Wednesday, October 14, 2009

League Championship Series Predictions

I had been intending to follow scores posted by experts from ESPN, Yahoo and CBS Sports for the MLB playoffs, but ESPN seems to randomly insert experts with very few making predictions for every series. I'm including the first round of scores only from the experts that picked all four series and judging by the first glance at the predictions for the ALCS and NLCS, it appears many of these names will be removing themselves by the next round (so I'm not bothering with any links in the names until next round when I know who's worth linking to and who's not).

Anyway, after the Division Series, only one man got all four series correct (number in parentheses indicates number of series with exact number of games predicted):

1. Eric Neel, ESPN: 4-0 (1)
2. Steve Henson, Yahoo: 3-1 (2)
3. Eric Karabell, ESPN: 3-1 (1)
3. Eric Mack, CBS Sports: 3-1 (1)
5. Kieth Law, ESPN: 2-2 (2)
6. Gordon Edes, Yahoo: 2-2 (1)
6. Buster Olney, ESPN: 2-2 (1)
6. Jeff Passan, Yahoo: 2-2 (1)
6. YOURS TRULY: 2-2 (1)
10. Tim Brown, Yahoo: 2-2 (0)
10. Tim Kurkjian, ESPN: 2-2 (0)
10. Jason Grey, ESPN: 2-2 (0)
10. Scott Miller, CBS Sports: 2-2 (0)
10. Adriane Rosen, CBS Sports: 2-2 (0)
15. Danny Knobler, CBS Sports: 1-3 (1)
15. Karl Ravech, ESPN: 1-3 (1)
17. Jim Caple, ESPN: 1-3 (0)
17. Pedro Gomez, ESPN: 1-3 (0)

So anyway, from my end I was right about the ALCS but whiffed on the NLCS. Here's who I've got getting to the World Series:





Philadelphia Phillies over Los Angeles Dodgers in five games





Which team was I more guilty of dissing last round? I'd have to lean towards Los Angeles, seeing as I was saying how I felt tempted to pick a St. Louis sweep. But I'd also be more inclined to believe that the Cardinals were more of a letdown than a case of the Dodgers impressing me. The Phillies, on the other hand, won me over again with their amazing comeback win in Game Four at Coors Field. They've had a formidable lineup all year and their last series proved to me that the champs are determined to defend their title and are radiating a confidence with every batter that indicates each player on the team knows they can do it. I'm saying a split in La-La Land and then the Phils win all three at Citizens Bank.

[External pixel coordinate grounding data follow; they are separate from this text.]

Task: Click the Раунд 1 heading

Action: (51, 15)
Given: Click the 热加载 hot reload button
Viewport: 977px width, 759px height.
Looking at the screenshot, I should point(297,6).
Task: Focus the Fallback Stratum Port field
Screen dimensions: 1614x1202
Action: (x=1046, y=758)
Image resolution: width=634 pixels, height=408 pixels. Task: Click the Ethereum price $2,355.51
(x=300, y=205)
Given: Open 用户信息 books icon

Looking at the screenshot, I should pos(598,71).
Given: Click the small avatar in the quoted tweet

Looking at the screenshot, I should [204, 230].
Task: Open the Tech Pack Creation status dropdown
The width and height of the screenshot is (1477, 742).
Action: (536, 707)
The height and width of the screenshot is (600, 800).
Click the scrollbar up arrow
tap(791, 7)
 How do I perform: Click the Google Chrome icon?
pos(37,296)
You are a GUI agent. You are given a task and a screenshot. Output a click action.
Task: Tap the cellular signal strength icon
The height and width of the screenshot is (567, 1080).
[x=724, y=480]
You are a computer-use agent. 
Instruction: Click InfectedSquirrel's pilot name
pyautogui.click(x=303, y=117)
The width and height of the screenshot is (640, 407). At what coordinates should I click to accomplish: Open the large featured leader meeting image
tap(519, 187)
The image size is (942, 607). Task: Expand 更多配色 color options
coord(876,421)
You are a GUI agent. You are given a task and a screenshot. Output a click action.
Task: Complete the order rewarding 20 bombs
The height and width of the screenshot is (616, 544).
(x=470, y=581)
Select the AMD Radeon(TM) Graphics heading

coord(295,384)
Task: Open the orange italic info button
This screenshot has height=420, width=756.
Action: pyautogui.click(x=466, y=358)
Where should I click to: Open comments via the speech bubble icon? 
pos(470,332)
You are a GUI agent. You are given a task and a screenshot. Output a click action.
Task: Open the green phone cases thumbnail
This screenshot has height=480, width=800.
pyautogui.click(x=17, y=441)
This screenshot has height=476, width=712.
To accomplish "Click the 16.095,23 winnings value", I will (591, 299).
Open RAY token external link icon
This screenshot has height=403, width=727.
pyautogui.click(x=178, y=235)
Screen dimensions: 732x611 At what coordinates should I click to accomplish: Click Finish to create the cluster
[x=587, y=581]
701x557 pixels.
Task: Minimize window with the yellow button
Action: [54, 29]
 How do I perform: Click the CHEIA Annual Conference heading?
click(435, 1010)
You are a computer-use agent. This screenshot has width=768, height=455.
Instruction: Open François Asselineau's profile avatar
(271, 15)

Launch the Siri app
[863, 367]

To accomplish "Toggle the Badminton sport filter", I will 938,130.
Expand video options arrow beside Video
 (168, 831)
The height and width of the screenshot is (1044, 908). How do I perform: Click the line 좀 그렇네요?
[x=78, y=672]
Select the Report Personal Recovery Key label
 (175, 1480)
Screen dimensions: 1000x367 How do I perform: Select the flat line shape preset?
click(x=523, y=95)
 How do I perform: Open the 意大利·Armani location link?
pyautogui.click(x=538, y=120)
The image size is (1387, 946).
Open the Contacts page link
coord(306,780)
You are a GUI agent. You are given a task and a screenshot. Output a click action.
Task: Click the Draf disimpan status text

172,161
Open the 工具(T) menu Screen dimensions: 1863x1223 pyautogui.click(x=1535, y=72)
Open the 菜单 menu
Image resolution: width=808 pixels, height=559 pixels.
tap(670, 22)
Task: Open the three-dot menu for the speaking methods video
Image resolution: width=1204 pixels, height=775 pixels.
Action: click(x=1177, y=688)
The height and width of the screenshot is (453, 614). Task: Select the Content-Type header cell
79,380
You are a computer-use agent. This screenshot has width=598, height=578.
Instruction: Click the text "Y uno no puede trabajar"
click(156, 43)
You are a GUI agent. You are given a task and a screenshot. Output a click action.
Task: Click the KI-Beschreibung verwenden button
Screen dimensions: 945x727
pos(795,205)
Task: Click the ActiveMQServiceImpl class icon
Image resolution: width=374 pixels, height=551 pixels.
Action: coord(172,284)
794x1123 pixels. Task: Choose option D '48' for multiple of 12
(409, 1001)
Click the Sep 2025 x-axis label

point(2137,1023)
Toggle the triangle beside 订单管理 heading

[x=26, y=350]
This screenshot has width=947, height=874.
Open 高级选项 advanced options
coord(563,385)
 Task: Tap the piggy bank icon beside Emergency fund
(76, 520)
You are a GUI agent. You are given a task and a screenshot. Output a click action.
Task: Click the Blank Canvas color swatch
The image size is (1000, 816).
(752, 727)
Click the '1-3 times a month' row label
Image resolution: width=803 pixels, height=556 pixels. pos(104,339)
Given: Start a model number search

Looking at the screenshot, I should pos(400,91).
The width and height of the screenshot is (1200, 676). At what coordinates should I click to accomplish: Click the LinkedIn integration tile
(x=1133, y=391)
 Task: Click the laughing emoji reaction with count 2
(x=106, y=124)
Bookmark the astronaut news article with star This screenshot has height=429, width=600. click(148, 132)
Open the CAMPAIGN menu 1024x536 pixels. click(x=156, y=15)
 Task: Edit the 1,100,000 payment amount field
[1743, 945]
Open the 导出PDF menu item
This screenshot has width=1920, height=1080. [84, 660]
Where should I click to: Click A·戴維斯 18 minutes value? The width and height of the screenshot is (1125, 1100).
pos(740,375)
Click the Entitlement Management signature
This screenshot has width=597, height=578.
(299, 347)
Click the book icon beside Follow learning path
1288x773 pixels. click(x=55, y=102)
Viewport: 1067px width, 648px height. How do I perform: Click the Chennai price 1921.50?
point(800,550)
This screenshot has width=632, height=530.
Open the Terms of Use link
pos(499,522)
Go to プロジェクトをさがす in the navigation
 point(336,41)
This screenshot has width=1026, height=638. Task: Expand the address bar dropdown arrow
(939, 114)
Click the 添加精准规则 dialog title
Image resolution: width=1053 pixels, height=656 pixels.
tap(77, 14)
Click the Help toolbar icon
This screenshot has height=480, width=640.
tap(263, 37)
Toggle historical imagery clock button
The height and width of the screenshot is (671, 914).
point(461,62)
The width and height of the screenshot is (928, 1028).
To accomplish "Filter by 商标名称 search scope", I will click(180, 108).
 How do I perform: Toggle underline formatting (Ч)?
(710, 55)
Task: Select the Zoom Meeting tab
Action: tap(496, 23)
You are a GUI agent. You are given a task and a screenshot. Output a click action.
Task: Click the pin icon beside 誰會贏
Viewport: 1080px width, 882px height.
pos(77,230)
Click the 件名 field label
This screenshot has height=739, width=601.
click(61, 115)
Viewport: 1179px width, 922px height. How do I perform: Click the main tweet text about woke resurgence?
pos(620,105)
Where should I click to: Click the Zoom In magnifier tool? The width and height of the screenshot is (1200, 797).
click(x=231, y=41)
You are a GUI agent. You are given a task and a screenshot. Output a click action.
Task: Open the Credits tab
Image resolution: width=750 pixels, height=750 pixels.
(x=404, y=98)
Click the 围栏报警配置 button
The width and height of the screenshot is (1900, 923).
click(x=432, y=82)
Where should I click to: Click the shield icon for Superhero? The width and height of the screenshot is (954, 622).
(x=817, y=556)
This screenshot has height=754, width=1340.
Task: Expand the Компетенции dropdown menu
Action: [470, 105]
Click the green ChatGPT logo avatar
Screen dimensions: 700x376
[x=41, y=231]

Los Angeles Angels over New York Yankees in six games





I'm not seeing too many people picking against the Yankees, and that's perfectly justifiable to stick with the team that's had the best record in baseball and will enjoy home-field advantage for the remainder of the playoffs. But just as Philly's ninth-inning comeback to close out Colorado impressed me, the Angels' ability to sweep away the usually pesky Red Sox was no small feat. That, and I still believe in the power of the Rally Monkey. Yankees take Game One, drop the next three before winning Game Five, and then collapse at home before they can force a seventh game.